Polynomial Regression#

Interpolating polynomials are constructed based on a carefully selected points in the domain (i.e., the unisolvent nodes). However, in many practical applications, the data is often provided as either randomly scattered or arranged on a uniform grid. In these situations, a polynomial—albeit not strictly interpolatory—can still be constructed via least squares, which minimizes the error between the given data and the polynomial.

Given a polynomial with respect to a multi-index set \(A\) of the form

(6)#\[Q(\boldsymbol{x}) = \sum_{\boldsymbol{\alpha} \in A} c_{\boldsymbol{\alpha}} \, \Psi_{\boldsymbol{\alpha}} (\boldsymbol{x}),\]

represented in any basis and a set of data \(\mathcal{D} = \{ (\boldsymbol{x}^{(i)}, y^{(i)}) \}_{i = 1}^N\), the coefficients \(c_{\boldsymbol{\alpha}}\) can be obtained by solving the least squares problem

\[\hat{\boldsymbol{c}} = \underset{\boldsymbol{c} \in \mathbb{R}^{\lvert A \rvert}}{\mathrm{argmax}} \; \lVert \mathbf{R}_A \boldsymbol{c} - \boldsymbol{y} \rVert^2_2,\]

where \(\boldsymbol{y}\) is the vector of dependent variable \((y^{(i)})_{i = 1}^N\), and \(R_A\) is the regression matrix.

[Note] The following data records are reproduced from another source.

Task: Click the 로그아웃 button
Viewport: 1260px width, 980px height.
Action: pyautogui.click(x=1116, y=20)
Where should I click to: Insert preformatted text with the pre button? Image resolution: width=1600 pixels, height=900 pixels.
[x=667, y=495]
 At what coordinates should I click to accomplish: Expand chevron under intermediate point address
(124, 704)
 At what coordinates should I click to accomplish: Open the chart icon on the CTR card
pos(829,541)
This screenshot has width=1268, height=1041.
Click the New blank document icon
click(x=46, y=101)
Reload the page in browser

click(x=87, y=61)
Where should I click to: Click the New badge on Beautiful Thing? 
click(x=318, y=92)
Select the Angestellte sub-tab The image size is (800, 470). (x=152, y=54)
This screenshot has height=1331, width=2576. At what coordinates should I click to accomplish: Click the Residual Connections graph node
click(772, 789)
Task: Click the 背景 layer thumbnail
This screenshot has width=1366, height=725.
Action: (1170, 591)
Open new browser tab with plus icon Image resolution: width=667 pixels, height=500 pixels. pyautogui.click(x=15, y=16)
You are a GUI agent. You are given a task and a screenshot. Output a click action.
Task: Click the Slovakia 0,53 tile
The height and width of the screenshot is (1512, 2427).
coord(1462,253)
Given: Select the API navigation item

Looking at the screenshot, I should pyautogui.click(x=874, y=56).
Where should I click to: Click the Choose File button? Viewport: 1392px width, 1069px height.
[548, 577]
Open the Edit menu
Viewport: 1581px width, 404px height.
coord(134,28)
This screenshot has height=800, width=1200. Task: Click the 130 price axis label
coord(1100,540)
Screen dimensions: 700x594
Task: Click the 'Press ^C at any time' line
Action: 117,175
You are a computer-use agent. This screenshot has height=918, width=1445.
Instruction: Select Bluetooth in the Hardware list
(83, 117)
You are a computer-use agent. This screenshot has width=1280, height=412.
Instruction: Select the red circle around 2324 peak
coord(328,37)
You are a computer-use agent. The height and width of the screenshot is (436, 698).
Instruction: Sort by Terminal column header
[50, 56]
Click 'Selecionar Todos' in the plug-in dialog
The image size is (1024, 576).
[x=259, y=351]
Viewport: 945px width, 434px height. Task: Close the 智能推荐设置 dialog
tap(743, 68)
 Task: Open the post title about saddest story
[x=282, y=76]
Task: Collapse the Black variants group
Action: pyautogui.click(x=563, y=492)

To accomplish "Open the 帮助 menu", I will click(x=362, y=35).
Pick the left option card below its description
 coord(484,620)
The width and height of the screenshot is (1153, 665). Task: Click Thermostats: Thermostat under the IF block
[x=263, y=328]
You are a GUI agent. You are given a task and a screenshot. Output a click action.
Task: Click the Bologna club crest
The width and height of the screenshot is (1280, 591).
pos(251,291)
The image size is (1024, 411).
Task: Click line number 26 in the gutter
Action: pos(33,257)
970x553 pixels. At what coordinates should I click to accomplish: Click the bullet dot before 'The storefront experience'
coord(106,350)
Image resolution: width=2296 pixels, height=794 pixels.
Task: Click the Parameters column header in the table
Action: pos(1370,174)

The regression matrix, in turn, is obtained by evaluation the basis polynomials at the data points \((\boldsymbol{x}^{(i)})_{i = 1}^N\)

\[\mathbf{R}_A = \left( \Psi_{\boldsymbol{\alpha}} \left( \boldsymbol{x}^{(i)} \right) \right)_{i = 1, \ldots, N, \boldsymbol{\alpha} \in A} \in \mathbb{R}^{N \times \lvert A \rvert}.\]

\(\Psi_{\boldsymbol{\alpha}}\) are the basis polynomials that correspond to the chosen polynomial basis.

To ensure that the optimization problem in Eq. (6) is well-posed, the regression matrix \(\mathbf{R}_A\) must be of full rank, meaning that the number of data points \(N\) should be greater than or equal to the number of basis polynomials \(\lvert A \rvert\). This condition guarantees that there is enough data to uniquely determine the coefficients of the polynomial.